Le livre narre ainsi l’épopée du Betamax, premier enregistreur vidéo destiné au public, mis au point par Sony en 1976. Une "machine-pirate" selon les studios d’Hollywood, qui déclenchèrent alors une grande offensive juridique. Au terme de huit années de procédures, les tribunaux finirent par en autoriser l’usage, ouvrant une voie royale au développement du marché de la vidéo, pour le plus grand bien des cinéphiles et des studios...

Fourmillant de petites histoires qui font la grande, Du bon usage de la piraterie déroule une thèse convaincante : la société a tout à gagner d’une vision ouverte de la propriété intellectuelle.
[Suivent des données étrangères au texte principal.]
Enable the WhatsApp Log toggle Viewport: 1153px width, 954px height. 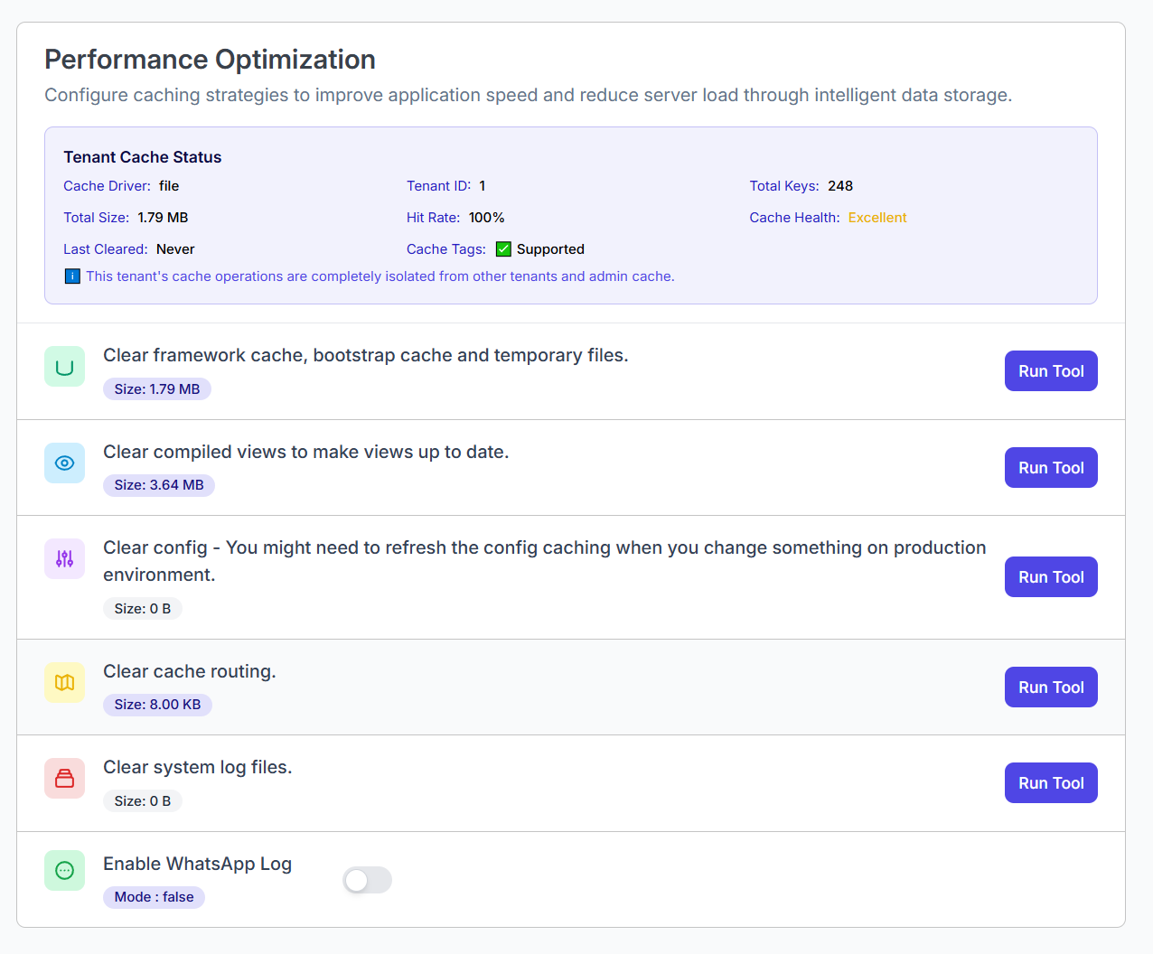click(x=367, y=880)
A l’image des "nains juchés sur les épaules de géants", les contemporains cultivent leurs créations sur le terreau de celles de leurs prédécesseurs. Et transmettent à leur tour le fruit de leur travail à un public sans lequel ils ne seraient rien. On devrait donc parler de "copropriété intellectuelle", suggère Florent Latrive, qui propose l’exploration de quelques pistes, comme le domaine public payant (exploitation libre d’une œuvre, frappée d’une taxe) ou les licences "ouvertes" Creative Commons [2].

Au final, ce livre séduit parce qu’il n’est ni l’œuvre d’un alter-mondialiste en croisade contre le grand capital, ni celle d’une plume éditorialisante, servant la soupe à la morale. Pétri de rigueur et croustillant d’anecdotes, il montre que pour débattre des enjeux de l’économie du savoir, mieux vaut comprendre comment celui-ci circule. Plutôt que juger a priori ses usagers, fussent-ils des adolescents rebelles.